Christopher Marlowe’s The Jew of Malta is a significant example of the transition from Morality Plays to a period of more developed and mature drama in the Elizabethan period. The themes that Marlowe handles and the protagonist he presents in the play emerge as aspects of a distinctive approach to dramatic representation and the concept of drama of that time. The play is set against the background of the struggle for economic, political, and military dominance between the Catholic Spain and Moslem Ottoman Empires and the Catholic administration and Jewish mercantile class in Malta. Religious conflicts and bigotry, intrigues, betrayals, and revenge plans committed by almost all characters representing different religious communities, ethnic prejudices that affect not only individuals but also the whole society, greed, and moral corruption emerge as the basic themes.

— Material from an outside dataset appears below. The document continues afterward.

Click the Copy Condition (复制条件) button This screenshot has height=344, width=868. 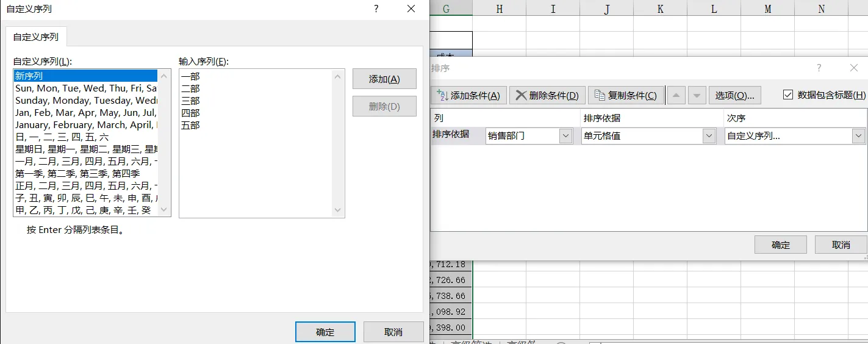[625, 95]
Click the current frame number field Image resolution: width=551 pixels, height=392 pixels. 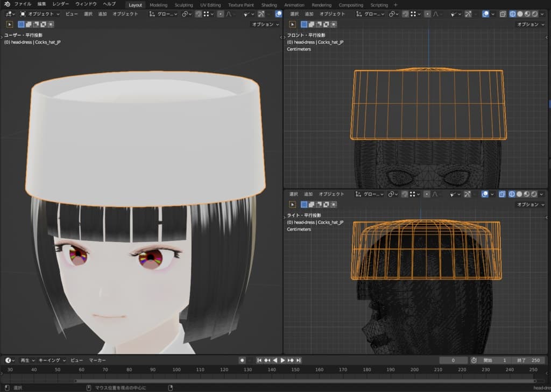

Although the full title of the play was Famous Tragedy of the Rich Jew of Malta, the play could not gain the status of a tragedy in the Aristotelian or Elizabethan sense of the word for many critics due to its dominant farcical characteristics. For a modern reader, however, The Jew of Malta can be considered as a satirical tragedy, the tragedy not of the protagonist Barabas, but of humanity that craves material benefits and political power, and for the sake of achieving these, commits all kinds of villanies including exploitation, theft, and murder, and as a result, socially experiences the fall of the tragic hero.